The entire problem has a lot to do with the lack of trained tax personnel to fill up the customs and excise settlement tribunal, and the inadequate number of such tribunals. As a result, there is a pendency of a massive 1.2 lakh-and-growing cases in the Customs, Excise and Service Tax Appellate Tribunal (CESTAT). Almost all of these cases have a common origin. Every time the indirect tax department moves in against a business to pay up service tax, it hits a wall. There is a Supreme Court order from 2005, in a case known as the Kumar Cotton case, that says no tax money can be extracted through use of state power (in terrorem).

The numbers are not chicken feed. Service tax is the fastest growing one among the five major central taxes. The others are personal income tax, corporation tax, excise and customs duty. As per the budget data in FY14, service tax is expected to grow by almost 36%. This is far higher than the 19% rate at which the overall tax revenue is expected to grow in FY14.

The court order effectively said that if anyone served with a service tax demand felt it was unjustified, she had the right to move the CESTAT for a stay.

The fun starts thereafter. The CESTAT is supposed to hear and dispose off these appeals soon. Only when it cannot do so, should it give a stay on the demand, but the matter is to be heard within 180 days. However, remember the number of cases pending we mentioned earlier There is not even a ghost of a chance the 180-day period will work. So, the tribunals routinely give a stay that extends across years.

The Supreme Court ruled in this case that stays beyond the 180-day period will be held to be in order if there is a genuine reason for them. A delay because of a backlog is surely a very valid reason. The sub-section which was introduced in terrorem cannot be construed as punishing the assesses for matters which may be completely beyond their control. Occasionally by reason of other administrative exigencies for which the assesses cannot be held liable, the stay applications are not disposed within the time specified. The department has no chance to counter this argument.

So, when a tax demand is raised, those affected immediately move the CESTAT, quoting the order. Typically, those who take this route are those whose dues are large. The system, therefore, has created a perverse incentive to reward the big fish with the legal alley to slip through.

Since there is a shortage of tribunals as well as of officers to act as judges, the pendency rarely goes down. The service tax arrears mount.

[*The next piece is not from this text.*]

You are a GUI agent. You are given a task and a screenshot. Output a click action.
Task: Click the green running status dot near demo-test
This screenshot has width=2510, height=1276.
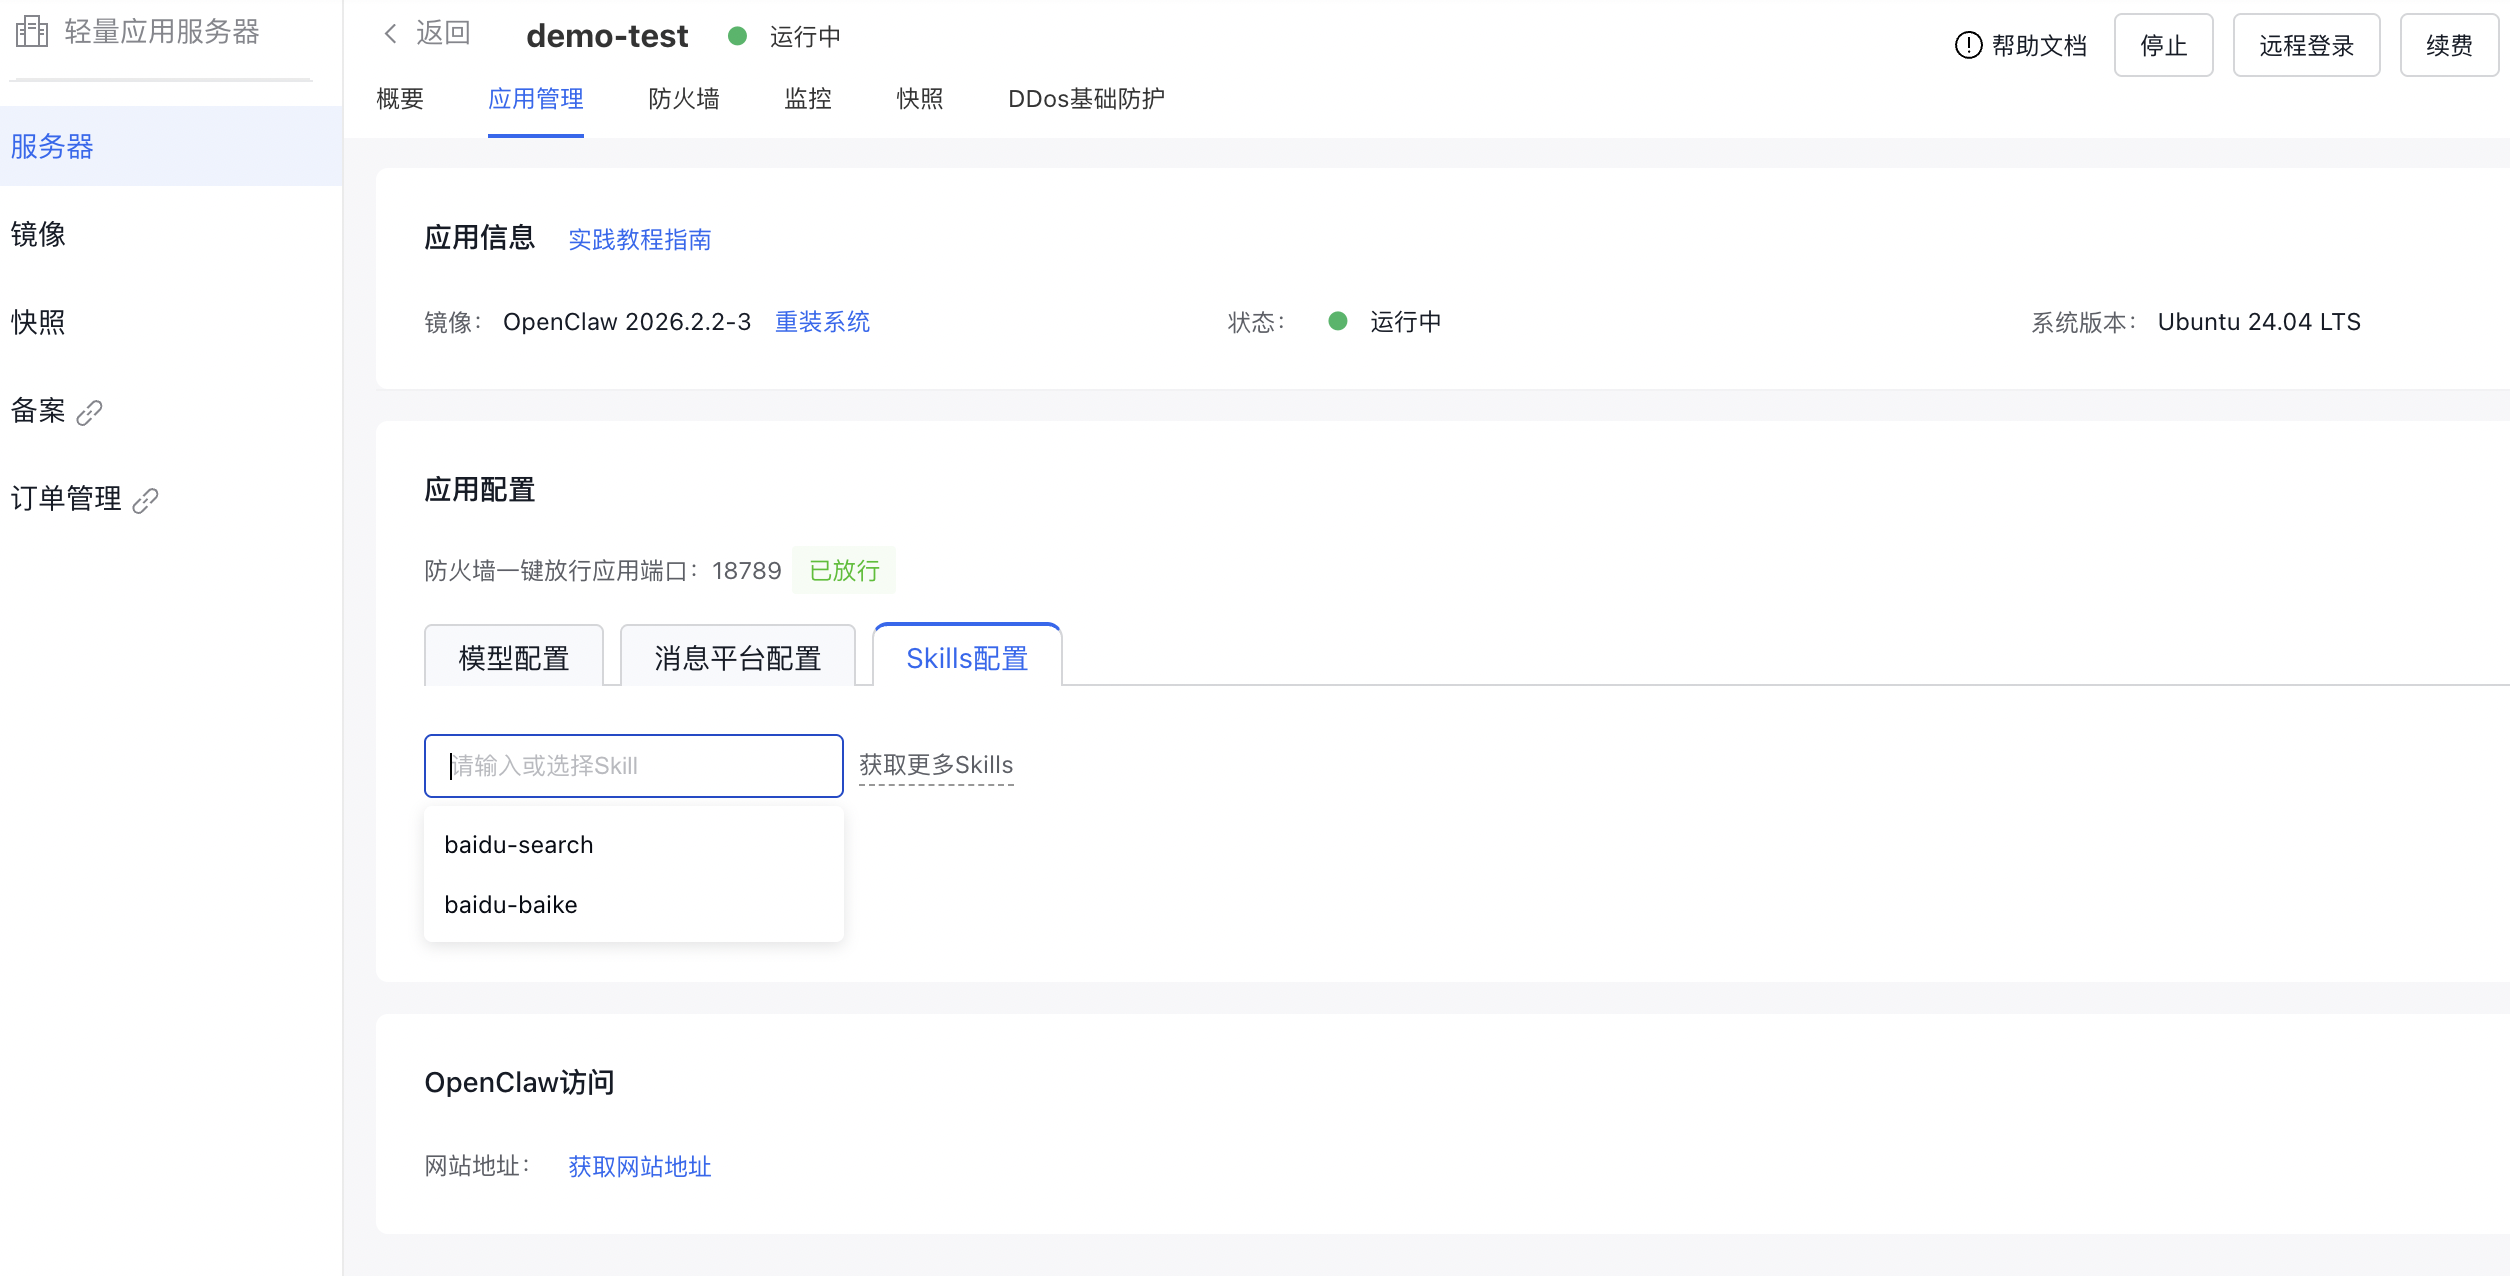point(738,36)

But what if the government were to try and demand that some or all of the tax has to be paid even if kept in an escrow purse for the stay to work The government has tried this approach twice, in the last fiscal and this one. In other words, it has tried to get around the Supreme Court observation that state power should not be used to extract taxes without giving the citizen a democratic right to make her position heard.

In January 2013, the Central Board of Excise and Customs (CBEC) issued a circular asking the department officers to raise service tax demand. It was also included in Budget 2013. The section read in case the appeal is not so disposed of within the total period of three hundred and sixty-five days from the date of order referred to in the first proviso, the stay order shall, on the expiry of the said period, stand vacated.

This meant even in case when there is no fault of the assessed, the demand would hold.

This worked for a time till someone went to court. In nine orders from different high courts, the departments circular was shot down. But there was a leeway as the circular was not a general one and so the court orders, too, were applicable only to specific cases which came up before it. So, again, the big fish have benefited.

In October last year, the CBEC again revived the circular, around the same time when it launched the VCES. There is no general Budget planned till the middle of this year. It will be interesting to see if the government plans to issue an update in the Vote on Account, meanwhile.

More than any other central tax, service tax is levied on a large segment of the population who may not even be income tax assesses. But the legal advantage of the current set-up that helps the richer to slip by where others are tracked is an unhappy phenomena for a fiscally-progressive regime.